■ Passage provided:
◆ ◆ ◆ ◆ ◆ ◆ ◆
I just turned almost-forty. I believe I’ll refer to my entire year that way, because this is my last year before that big four-oh. I think the almost-forty was probably harder than the actual-forty will be to face. The decade birthdays seem like a celebration, where the ones that immediately precede somehow seem like a clanking bell. Or is it just me?
As an almost-forty gift, my family gave me something that makes me happier than just about anything else I can imagine. The boys and I had planned to go to the opening day of our local blueberry patch to attempt to put a sizable dent in our annual one-hundred-pounds-of-blueberries goal. My husband surprised me by taking the morning off of work to accompany us. When I say this never happens I am not exaggerating. My husband works hard and he works long hours, so this was a gift I never expected. He has never seen the boys and me in picking action.
We loaded up the van with every mixing bowl and colander we own, a wagon to pull the aforementioned vessels on the quarter mile trek to and from the patch from the parking area, hats, water bottles, and a wallet full of cash. Once in the berry patch, we tied buckets at our waists and went to town, proverbially. About twenty minutes later, my eldest emptied his first filled bucket into a colander, much to my husband’s surprise. Moments later, my thirteen year old emptied his bucket. A few minutes later, the eleven year old emptied his, and so on. My husband was flabbergasted by their speed. We filled everything we had brought to fill (including a three gallon food safe bucket, an enameled wash pan, four massive mixing bowls, two colanders, and a big Tupperware bowl) and took them to the weigh station to tally up our take.
The experience was complete when the man weighing our berries gestured to the boys and me and informed my husband, “These are our champion pickers. I remember the first year they came. They picked til the boys were tired. They slept under that pine tree and your wife just kept picking. We had never had anyone pick one hundred pounds in one day before.
Ah. If I’m remembered for one thing in life and berry picking prowess is that thing, I’m a happy girl. That my dear husband got a completely unsolicited shining review on his wife’s berry picking was icing on the cake… Or should I say cream on the berries?
◆ ◆ ◆ ◆ ◆ ◆ ◆
■ Challenges:
**a.** Reproduce the blueberry-picking passage word for word, starting with "Ah. If I’m remembered" and going on through "on the berries?".
**b.** The blueberry-picking passage gives a parenthetical list of the containers the family filled with berries. Name every container in that list.
◆ ◆ ◆ ◆ ◆ ◆ ◆
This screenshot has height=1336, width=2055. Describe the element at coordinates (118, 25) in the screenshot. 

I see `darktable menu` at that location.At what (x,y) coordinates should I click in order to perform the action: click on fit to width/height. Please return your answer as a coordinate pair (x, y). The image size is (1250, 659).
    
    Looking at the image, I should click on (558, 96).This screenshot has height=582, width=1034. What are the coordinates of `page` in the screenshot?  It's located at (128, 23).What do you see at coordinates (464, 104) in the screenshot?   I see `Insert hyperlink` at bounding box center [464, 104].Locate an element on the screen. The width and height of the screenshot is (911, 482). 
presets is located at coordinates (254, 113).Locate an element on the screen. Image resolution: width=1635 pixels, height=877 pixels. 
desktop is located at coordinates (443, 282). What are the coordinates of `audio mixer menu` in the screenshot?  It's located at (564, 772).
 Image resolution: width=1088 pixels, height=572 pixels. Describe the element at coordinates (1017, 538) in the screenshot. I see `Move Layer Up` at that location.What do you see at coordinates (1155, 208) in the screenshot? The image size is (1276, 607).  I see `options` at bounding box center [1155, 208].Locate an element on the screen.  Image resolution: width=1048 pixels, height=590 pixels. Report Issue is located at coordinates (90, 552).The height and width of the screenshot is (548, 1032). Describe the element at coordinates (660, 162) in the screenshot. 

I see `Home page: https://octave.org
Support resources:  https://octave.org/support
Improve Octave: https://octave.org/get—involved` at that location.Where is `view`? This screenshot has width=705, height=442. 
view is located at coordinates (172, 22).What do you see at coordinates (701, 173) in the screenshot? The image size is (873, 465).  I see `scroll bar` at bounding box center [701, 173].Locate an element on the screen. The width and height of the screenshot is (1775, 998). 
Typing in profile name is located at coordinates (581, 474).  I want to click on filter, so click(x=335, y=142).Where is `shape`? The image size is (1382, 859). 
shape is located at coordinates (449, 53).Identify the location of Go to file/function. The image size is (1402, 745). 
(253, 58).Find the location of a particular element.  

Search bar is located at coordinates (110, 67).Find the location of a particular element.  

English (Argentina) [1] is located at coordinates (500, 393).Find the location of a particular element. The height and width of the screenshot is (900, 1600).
◆ ◆ ◆ ◆ ◆ ◆ ◆
■ Per-task outputs:
**a.**
Ah. If I’m remembered for one thing in life and berry picking prowess is that thing, I’m a happy girl. That my dear husband got a completely unsolicited shining review on his wife’s berry picking was icing on the cake… Or should I say cream on the berries?

**b.**
- a three gallon food safe bucket
- an enameled wash pan
- four massive mixing bowls
- two colanders
- a big Tupperware bowl